The question:
Do you think a parent should learn to keep their kids in check or that people should just deal with kids or go elsewhere?
Maybe I’m lucky that my kids just behave. Or maybe I’ve just done a good job of parenting either way my kids would never run around in a store.
Another example I’ve seen is the child throwing a complete tantrum in an isle for a toy. The parent who is refusing to give in decides that they are going to ignore the child. Good for you. But when the child is now four isles down screaming like someone cut off their arm should I really have to deal with it. What are you teaching your child then? Shouldn’t you at that point get your child under control or exit the store? When does it stop being a lesson that you won’t buy whatever they want and starts becoming a show of how many peoples attention they can get. Regardless if it is not bothering you…it is bothering someone else.

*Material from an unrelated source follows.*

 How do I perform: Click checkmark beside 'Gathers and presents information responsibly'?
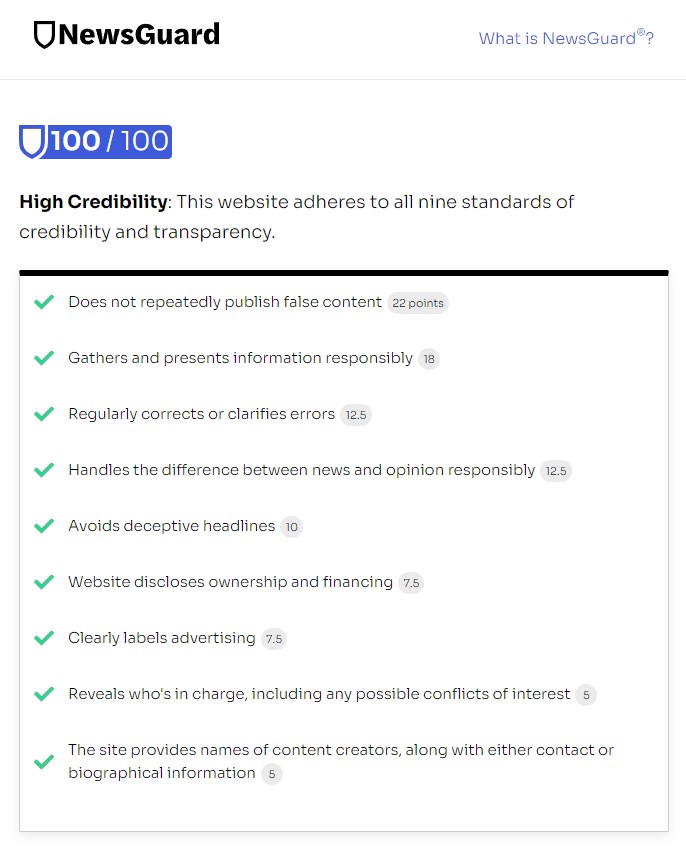[44, 358]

I strongly believe that when out our children shouldn’t ruin other peoples outings. I get some parents don’t have support at home (military, health, etc) and need to get stuff done but I also feel that children shouldn’t run the show because they know you need to be there. I have definitely dropped everything in my hands and walked out of the store (even things I needed badly) and went home because my children couldn’t behave. Once you get home though you can’t send them off to play- you send them to bed or some other form of punishment. This way the next time they know there are consequences to their actions. I promise you if you do it and stick to it you won’t be doing it all the time.
I think people who don’t have children or leave them home should have a right to not deal with it as well. Everyone else there shouldn’t have to “deal” so one mom doesn’t have to. When I FINALLY get one hour in three weeks to run somewhere without my kids I do NOT want to spend it listening to someone else’s screaming child.
I also understand our kids have issues to and sometimes they are unavoidable. The 2 mins of crying in the isle for the cereal with a toy. People around you should tolerate that. Not only tolerate it but pat you on the back. I just can’t stand when I have to deal with screaming kids when the parents feel others around them should have to deal with it because they do. Remember they are yours, you have to love them unconditionally. We don’t.
I would love to know your feelings on this subject.
I feel even in my age group responsibility and consequence are so lacking. Treating people with respect and manners are just out the door.